◆ TASK DESCRIPTION
Reproduce verbatim the records from their first line through the line containing "(1319, 525)", both included.

◆ MATERIAL PROVIDED
--------

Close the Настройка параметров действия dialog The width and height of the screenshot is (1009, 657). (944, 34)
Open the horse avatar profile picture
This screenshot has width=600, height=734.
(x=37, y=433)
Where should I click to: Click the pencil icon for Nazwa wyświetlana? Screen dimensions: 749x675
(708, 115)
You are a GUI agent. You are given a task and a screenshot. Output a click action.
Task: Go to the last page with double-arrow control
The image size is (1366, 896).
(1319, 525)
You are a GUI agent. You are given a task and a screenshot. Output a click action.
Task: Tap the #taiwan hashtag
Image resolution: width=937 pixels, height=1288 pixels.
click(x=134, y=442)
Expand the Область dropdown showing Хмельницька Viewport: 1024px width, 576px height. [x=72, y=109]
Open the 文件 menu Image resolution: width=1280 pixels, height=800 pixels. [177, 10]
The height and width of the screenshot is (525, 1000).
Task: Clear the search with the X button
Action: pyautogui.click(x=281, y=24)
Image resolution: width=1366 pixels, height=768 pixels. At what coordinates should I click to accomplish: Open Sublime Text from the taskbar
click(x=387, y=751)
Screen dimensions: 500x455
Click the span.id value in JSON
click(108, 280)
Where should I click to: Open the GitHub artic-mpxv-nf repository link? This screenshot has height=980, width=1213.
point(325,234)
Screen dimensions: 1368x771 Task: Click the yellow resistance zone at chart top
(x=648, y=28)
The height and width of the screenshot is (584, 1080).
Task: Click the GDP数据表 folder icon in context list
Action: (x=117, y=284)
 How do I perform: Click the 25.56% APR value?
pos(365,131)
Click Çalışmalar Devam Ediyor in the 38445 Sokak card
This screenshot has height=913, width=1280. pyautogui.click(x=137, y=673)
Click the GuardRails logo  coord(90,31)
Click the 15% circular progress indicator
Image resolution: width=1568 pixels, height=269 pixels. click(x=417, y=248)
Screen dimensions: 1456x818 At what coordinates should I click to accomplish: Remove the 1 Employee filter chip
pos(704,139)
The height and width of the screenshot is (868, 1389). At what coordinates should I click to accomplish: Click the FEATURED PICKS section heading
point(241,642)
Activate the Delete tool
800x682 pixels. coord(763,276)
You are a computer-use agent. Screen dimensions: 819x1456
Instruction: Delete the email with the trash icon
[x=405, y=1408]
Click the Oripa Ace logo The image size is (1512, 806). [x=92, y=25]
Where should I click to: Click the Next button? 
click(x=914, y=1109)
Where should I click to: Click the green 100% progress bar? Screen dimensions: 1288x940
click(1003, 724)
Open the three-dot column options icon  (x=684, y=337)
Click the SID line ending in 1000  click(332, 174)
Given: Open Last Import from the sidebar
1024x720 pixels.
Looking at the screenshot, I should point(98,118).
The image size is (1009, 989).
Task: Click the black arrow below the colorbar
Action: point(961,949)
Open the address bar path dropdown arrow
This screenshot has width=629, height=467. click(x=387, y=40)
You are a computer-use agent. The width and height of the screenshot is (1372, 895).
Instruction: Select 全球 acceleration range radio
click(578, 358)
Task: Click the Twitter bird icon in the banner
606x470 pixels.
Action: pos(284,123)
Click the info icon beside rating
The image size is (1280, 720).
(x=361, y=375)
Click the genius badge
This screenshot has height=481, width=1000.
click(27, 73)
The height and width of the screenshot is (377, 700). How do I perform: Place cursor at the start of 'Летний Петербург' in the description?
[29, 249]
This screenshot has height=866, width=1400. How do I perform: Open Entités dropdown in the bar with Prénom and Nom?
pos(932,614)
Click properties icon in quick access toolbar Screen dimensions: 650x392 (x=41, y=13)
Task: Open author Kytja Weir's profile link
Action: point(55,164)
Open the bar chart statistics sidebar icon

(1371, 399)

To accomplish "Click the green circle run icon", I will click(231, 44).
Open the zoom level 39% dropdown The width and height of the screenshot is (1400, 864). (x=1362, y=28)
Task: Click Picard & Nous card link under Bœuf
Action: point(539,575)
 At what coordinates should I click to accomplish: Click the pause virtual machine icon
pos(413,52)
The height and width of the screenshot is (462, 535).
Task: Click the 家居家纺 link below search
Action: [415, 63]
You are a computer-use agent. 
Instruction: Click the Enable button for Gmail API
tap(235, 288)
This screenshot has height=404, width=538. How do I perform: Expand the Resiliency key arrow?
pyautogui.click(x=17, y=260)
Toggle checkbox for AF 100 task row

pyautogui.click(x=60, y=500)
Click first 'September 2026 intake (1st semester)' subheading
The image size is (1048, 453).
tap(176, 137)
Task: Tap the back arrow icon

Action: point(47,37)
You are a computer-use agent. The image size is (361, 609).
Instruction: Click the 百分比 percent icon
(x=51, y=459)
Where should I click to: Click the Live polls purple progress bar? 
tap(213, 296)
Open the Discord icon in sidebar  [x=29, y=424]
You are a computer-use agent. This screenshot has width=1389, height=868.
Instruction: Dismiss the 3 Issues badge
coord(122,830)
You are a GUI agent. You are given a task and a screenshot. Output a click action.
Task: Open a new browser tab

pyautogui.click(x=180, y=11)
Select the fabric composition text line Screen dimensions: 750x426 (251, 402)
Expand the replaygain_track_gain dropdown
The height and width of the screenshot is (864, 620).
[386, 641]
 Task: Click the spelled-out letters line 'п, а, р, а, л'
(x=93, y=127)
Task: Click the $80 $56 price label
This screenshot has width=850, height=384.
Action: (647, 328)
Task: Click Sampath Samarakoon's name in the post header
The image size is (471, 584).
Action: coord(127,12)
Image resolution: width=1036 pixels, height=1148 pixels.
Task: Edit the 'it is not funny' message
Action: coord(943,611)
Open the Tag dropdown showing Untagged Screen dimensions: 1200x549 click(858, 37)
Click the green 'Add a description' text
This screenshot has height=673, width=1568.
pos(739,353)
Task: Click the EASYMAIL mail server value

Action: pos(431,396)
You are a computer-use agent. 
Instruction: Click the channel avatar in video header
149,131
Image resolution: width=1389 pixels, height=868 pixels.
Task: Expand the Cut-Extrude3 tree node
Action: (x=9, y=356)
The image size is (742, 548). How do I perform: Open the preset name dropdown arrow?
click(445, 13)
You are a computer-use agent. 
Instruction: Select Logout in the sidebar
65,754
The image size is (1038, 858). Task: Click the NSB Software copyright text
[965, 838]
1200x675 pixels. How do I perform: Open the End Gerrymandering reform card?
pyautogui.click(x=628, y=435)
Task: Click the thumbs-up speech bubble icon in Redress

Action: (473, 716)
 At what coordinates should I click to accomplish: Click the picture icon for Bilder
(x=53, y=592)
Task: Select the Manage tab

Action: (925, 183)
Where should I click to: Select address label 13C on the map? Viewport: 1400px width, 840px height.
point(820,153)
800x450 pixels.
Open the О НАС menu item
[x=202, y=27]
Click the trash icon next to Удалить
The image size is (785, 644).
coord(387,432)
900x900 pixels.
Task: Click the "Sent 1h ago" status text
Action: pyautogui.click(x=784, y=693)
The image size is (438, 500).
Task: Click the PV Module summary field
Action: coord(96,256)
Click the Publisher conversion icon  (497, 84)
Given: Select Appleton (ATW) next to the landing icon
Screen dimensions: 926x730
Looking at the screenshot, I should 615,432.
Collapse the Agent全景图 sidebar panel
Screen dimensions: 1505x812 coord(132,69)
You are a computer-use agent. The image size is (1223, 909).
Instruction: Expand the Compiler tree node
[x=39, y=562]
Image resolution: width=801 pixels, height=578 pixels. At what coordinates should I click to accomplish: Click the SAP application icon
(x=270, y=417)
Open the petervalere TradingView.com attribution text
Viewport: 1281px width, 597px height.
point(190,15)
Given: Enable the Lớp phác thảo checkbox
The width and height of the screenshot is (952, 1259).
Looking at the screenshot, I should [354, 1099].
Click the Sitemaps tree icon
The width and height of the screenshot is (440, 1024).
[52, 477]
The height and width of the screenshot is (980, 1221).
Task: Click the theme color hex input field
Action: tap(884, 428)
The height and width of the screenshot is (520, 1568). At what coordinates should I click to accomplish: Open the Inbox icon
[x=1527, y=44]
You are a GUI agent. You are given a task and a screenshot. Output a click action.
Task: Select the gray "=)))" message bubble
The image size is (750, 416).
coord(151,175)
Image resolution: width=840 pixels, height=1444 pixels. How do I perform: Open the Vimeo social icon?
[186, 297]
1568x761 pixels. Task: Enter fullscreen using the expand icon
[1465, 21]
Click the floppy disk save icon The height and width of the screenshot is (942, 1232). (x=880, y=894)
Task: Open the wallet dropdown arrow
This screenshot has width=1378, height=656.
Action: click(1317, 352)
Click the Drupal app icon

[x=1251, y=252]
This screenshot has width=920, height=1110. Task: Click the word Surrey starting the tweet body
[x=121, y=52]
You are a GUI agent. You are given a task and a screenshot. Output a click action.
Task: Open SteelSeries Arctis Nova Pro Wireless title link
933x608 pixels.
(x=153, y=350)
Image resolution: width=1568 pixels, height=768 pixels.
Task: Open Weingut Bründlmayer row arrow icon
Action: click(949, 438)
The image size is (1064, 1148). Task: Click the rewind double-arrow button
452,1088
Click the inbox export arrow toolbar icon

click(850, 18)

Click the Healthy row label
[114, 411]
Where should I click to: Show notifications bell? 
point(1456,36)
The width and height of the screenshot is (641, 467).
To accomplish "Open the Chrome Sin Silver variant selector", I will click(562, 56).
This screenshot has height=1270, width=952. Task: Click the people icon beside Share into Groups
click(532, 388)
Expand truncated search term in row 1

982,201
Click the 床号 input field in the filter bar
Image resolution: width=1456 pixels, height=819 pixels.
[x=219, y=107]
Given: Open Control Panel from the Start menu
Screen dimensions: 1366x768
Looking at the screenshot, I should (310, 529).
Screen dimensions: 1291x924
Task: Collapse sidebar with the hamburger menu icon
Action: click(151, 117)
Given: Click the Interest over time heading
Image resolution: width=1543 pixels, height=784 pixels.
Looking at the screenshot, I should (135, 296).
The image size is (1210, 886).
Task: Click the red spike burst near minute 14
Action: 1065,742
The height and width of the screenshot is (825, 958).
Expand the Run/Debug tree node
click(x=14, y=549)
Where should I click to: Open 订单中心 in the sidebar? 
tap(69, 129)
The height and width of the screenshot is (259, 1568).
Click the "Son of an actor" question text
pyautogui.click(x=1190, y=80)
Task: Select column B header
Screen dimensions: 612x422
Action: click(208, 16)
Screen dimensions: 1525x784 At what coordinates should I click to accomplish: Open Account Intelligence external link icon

--------

◆ FINISHED TASK
Close the Настройка параметров действия dialog The width and height of the screenshot is (1009, 657). (944, 34)
Open the horse avatar profile picture
This screenshot has width=600, height=734.
(x=37, y=433)
Where should I click to: Click the pencil icon for Nazwa wyświetlana? Screen dimensions: 749x675
(708, 115)
You are a GUI agent. You are given a task and a screenshot. Output a click action.
Task: Go to the last page with double-arrow control
The image size is (1366, 896).
(1319, 525)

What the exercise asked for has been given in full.